(Saved entries)
= = = =
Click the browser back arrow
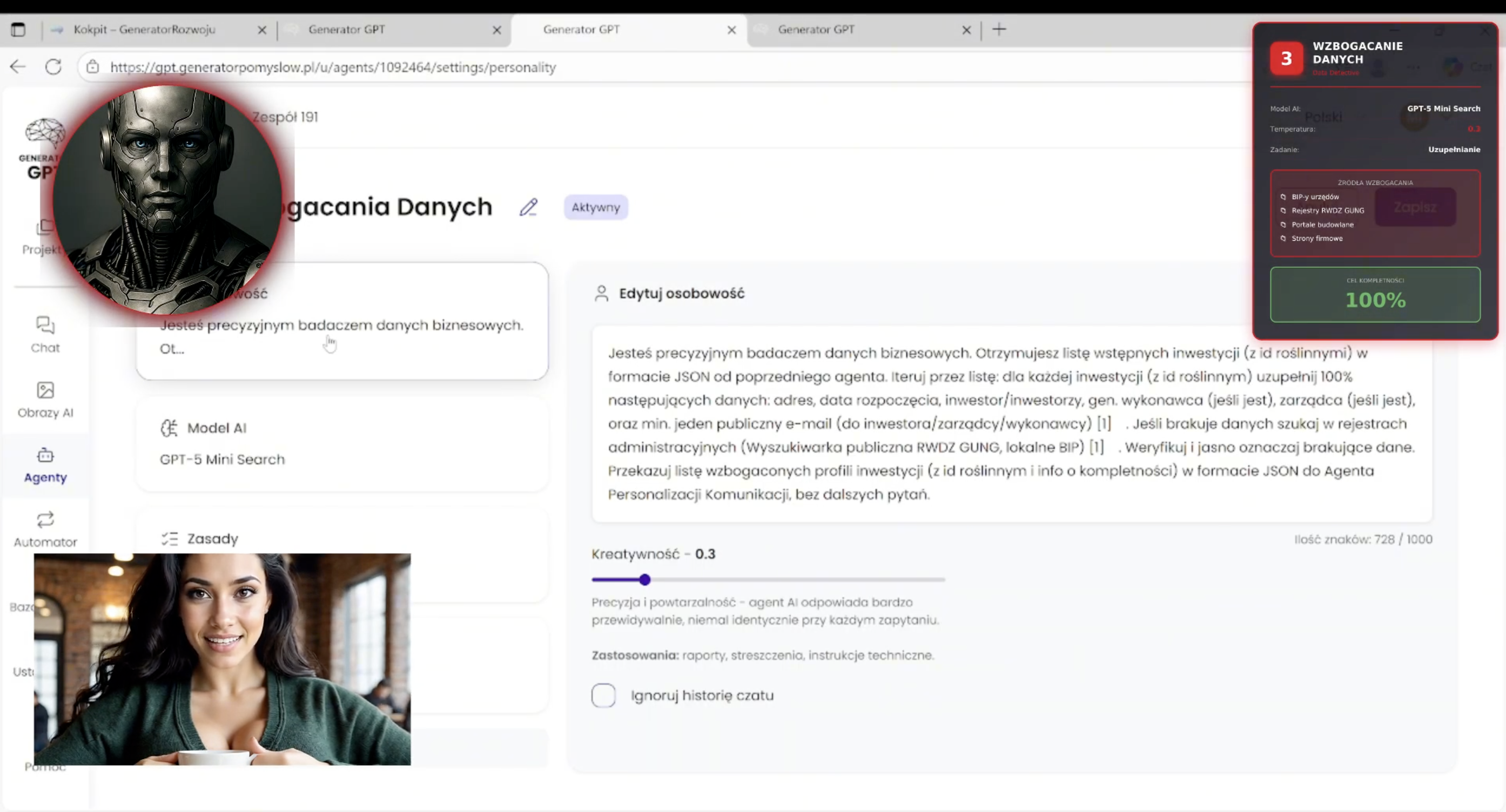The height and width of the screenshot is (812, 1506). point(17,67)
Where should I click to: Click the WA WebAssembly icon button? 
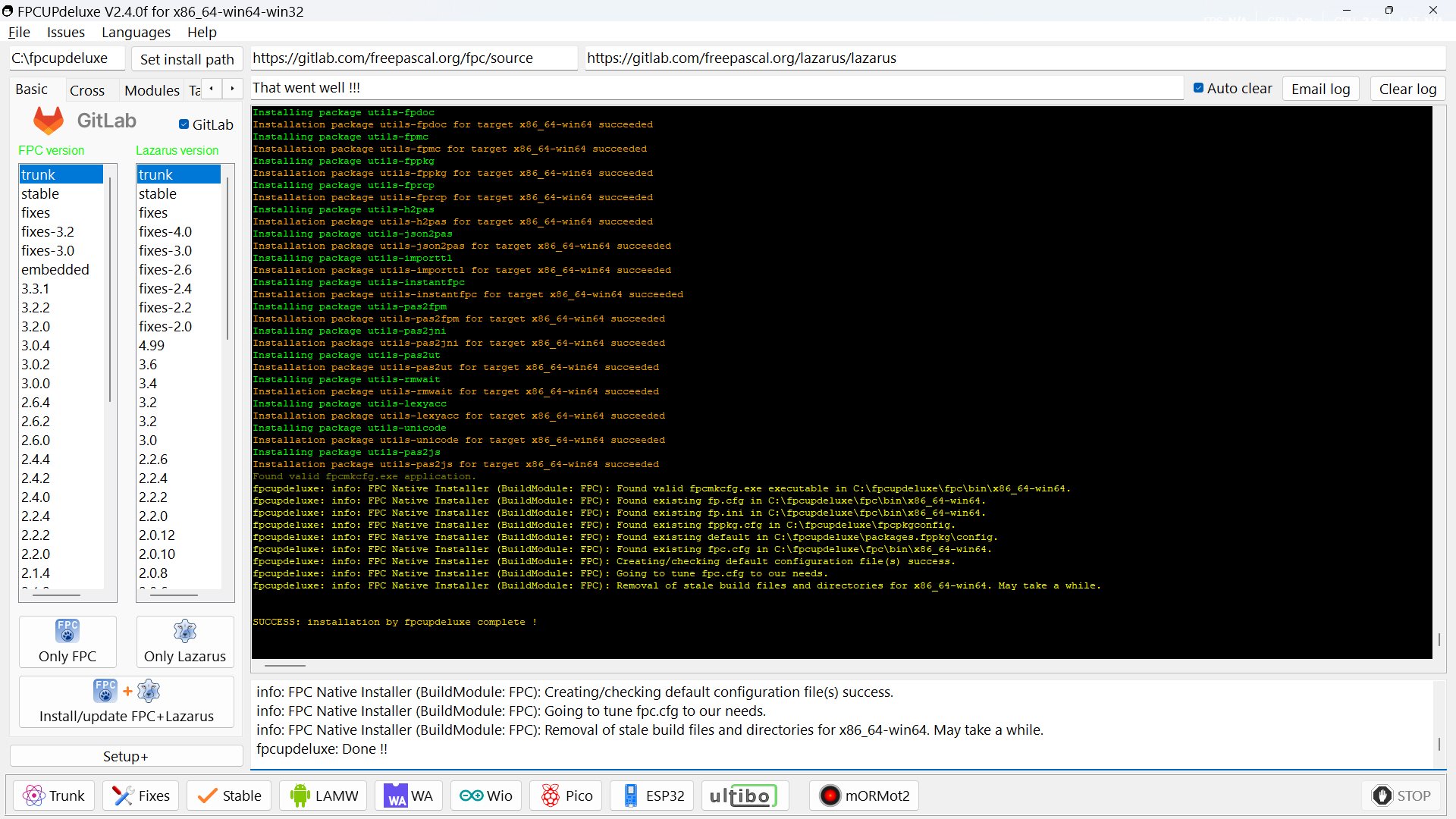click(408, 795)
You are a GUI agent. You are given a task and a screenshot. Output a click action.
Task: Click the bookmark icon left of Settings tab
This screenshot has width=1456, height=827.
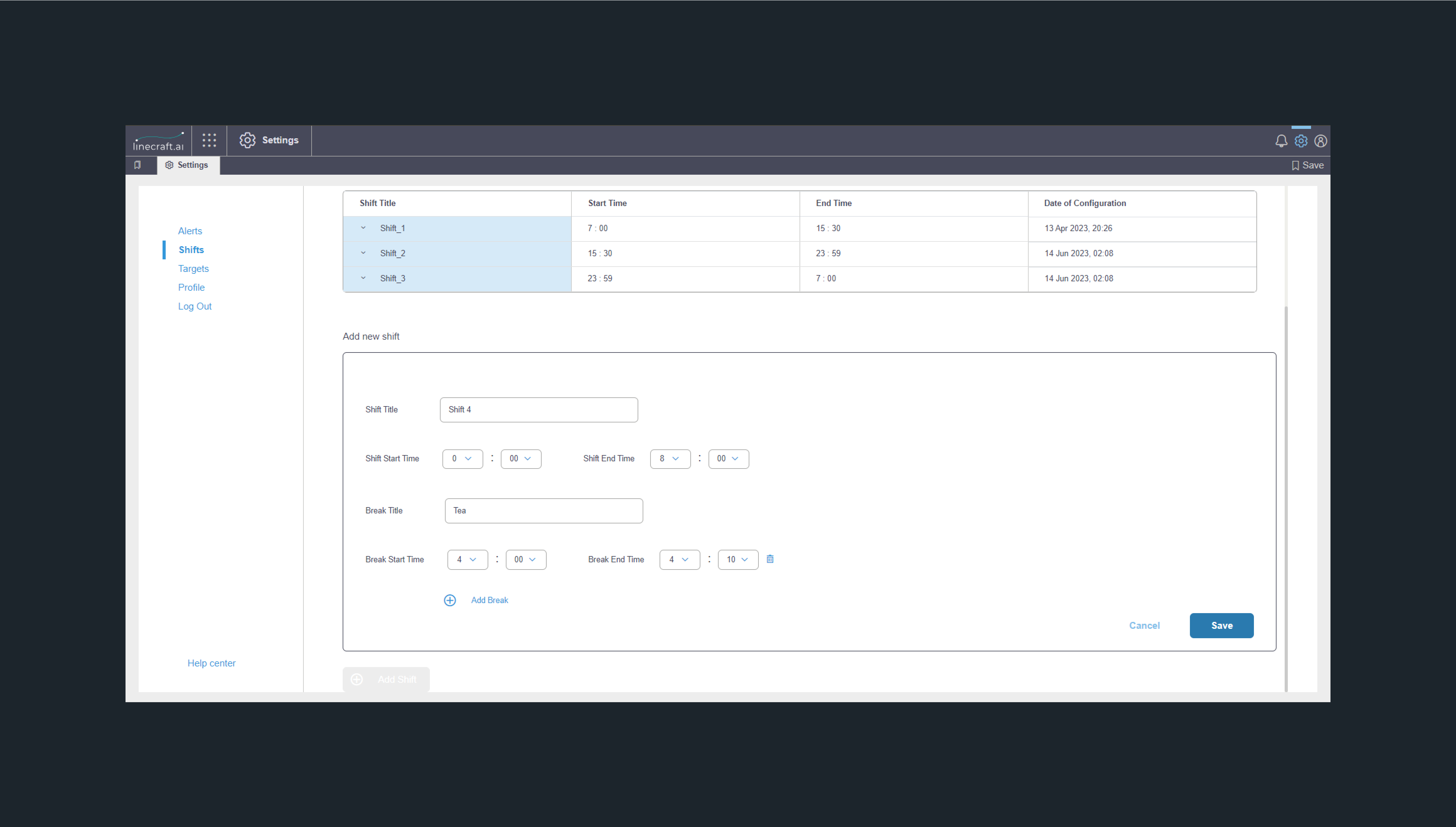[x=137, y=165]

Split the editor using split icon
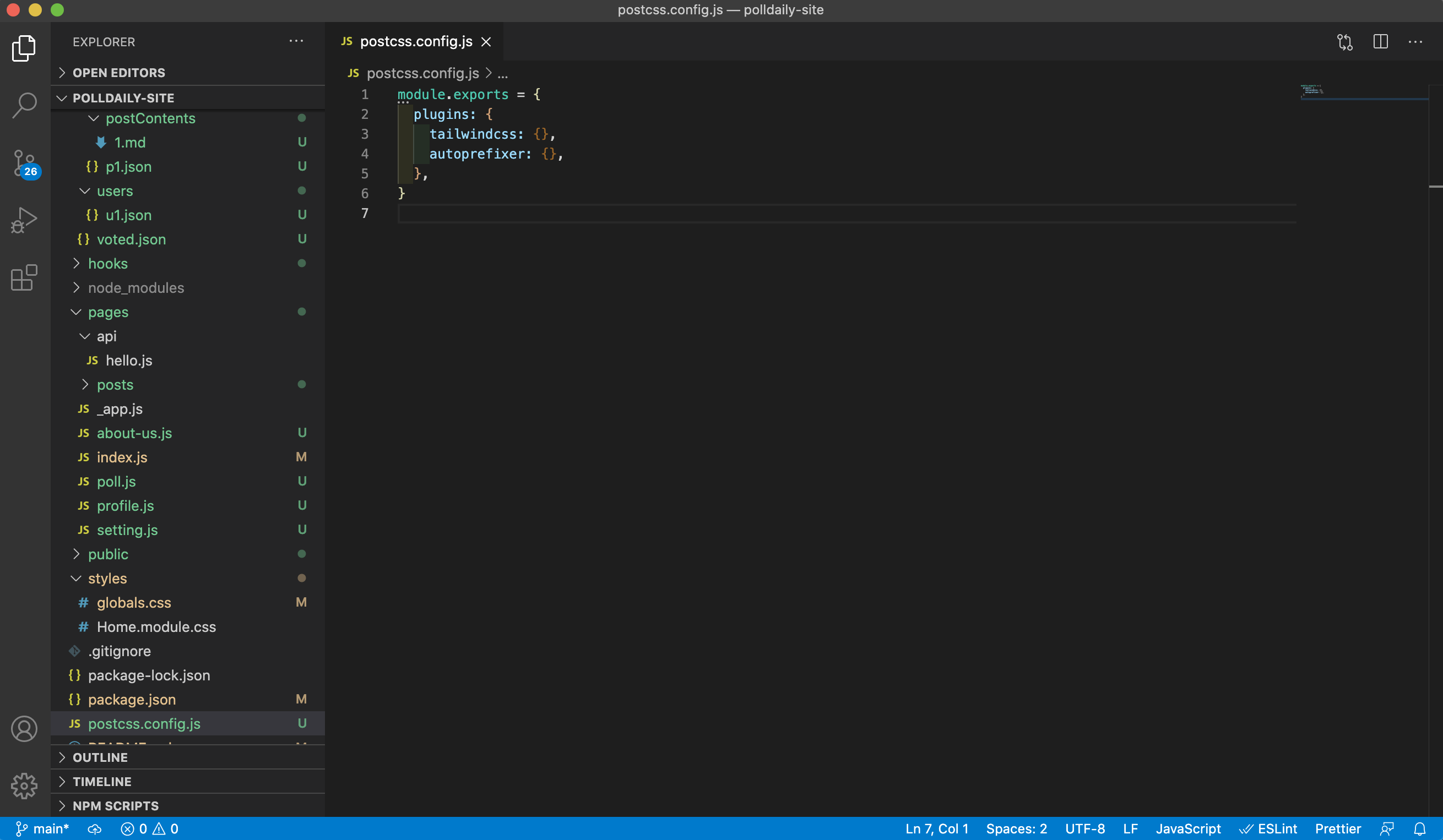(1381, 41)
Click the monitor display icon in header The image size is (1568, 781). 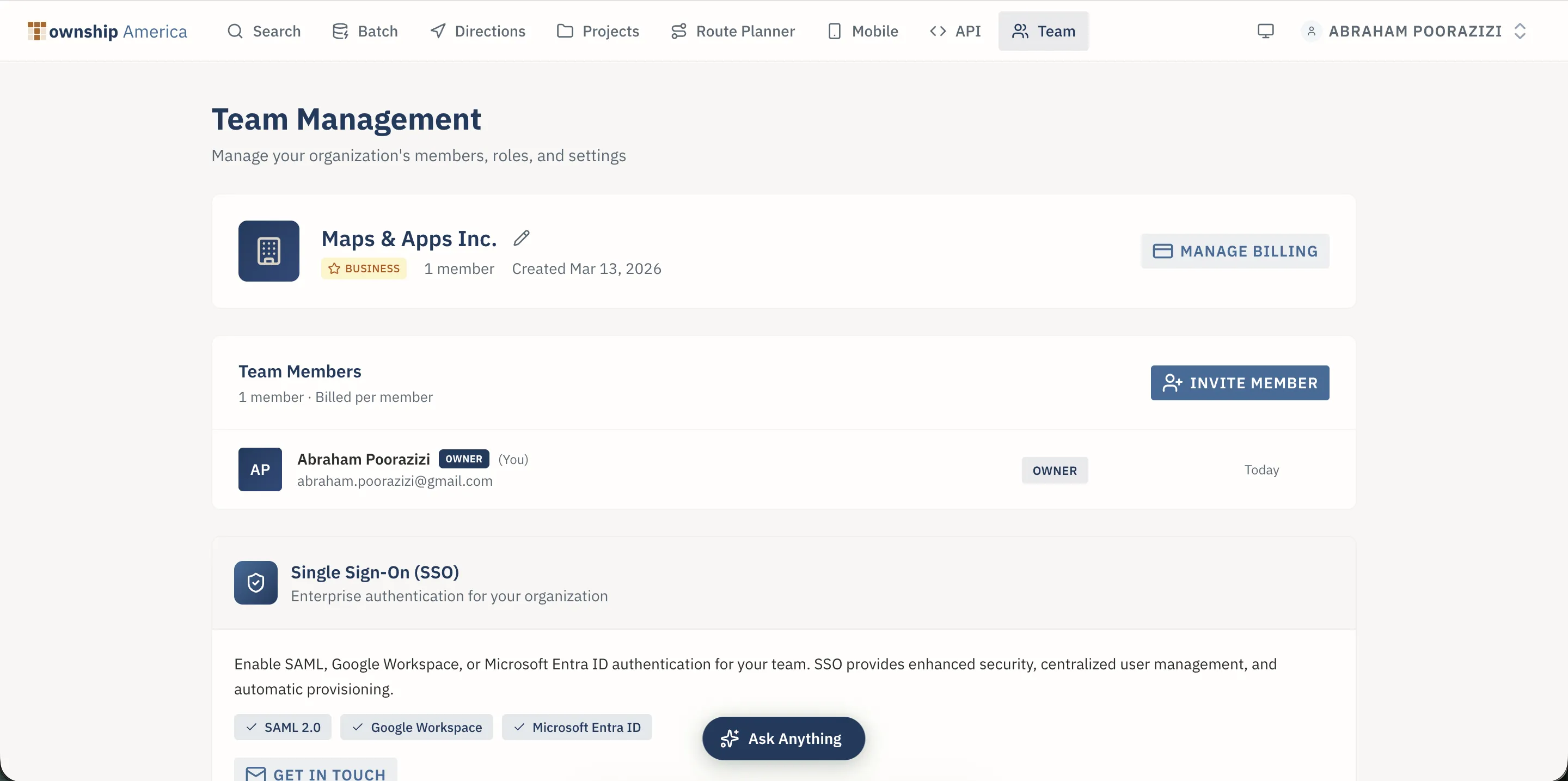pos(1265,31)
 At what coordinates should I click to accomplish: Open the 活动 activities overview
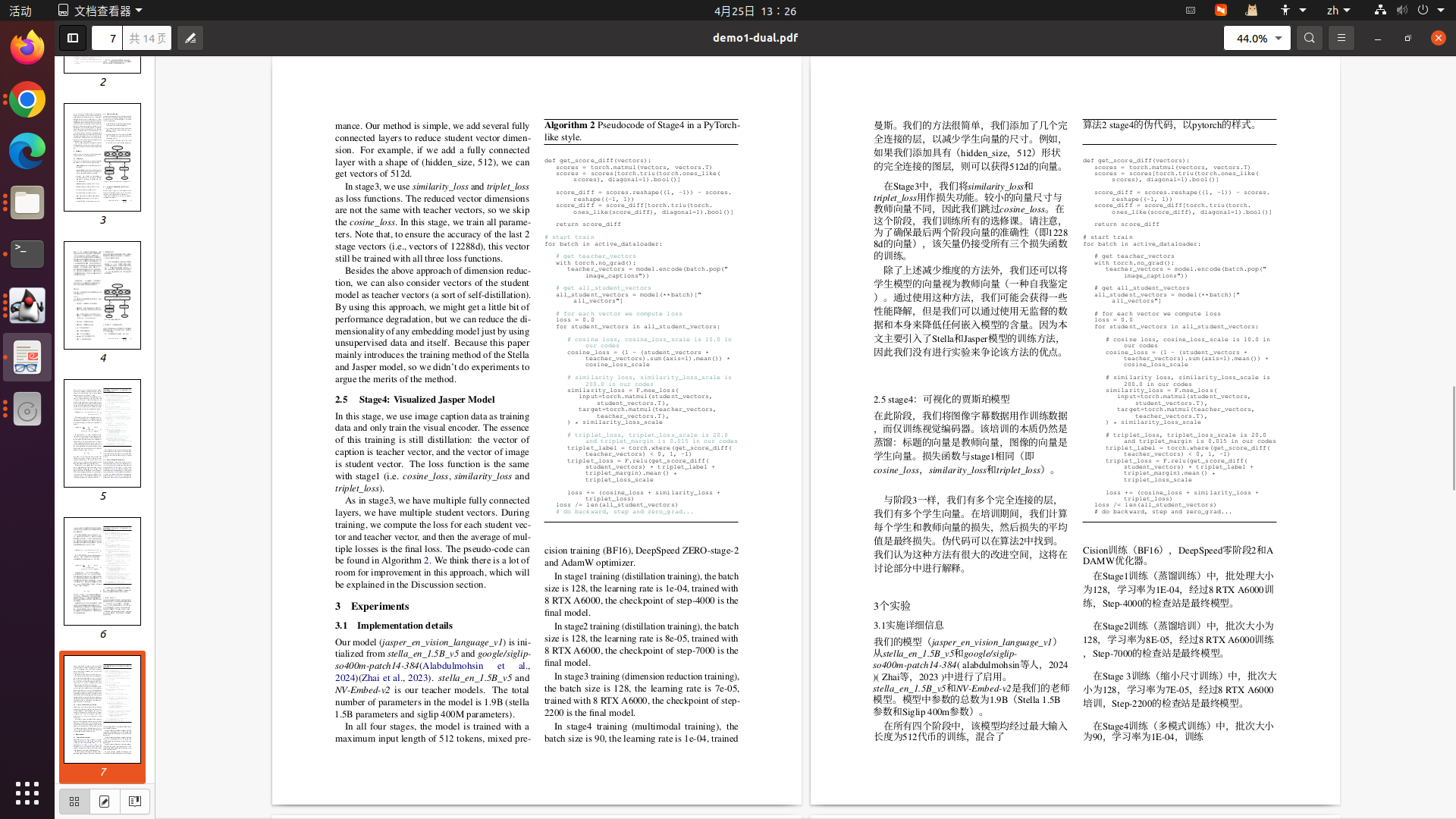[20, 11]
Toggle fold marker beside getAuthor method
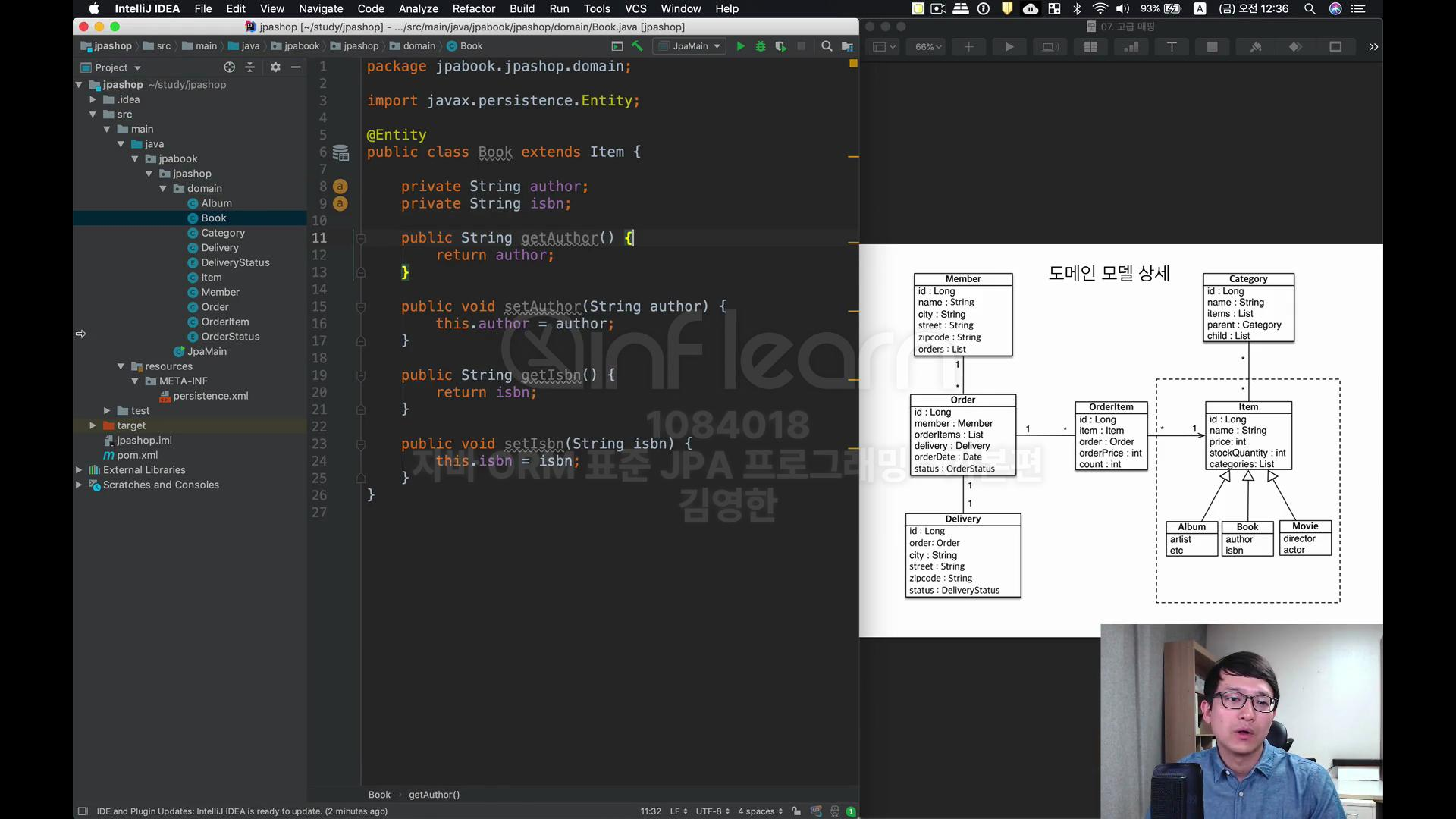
= = = =
* [Work order]:
Reproduce exactly and only the lines from the "At what coordinates" line to the last line of the records above. Do not carry over any pictures.

* [Answer to this exercise]:
 At what coordinates should I click to accomplish: Open the 活动 activities overview
[20, 11]
Toggle fold marker beside getAuthor method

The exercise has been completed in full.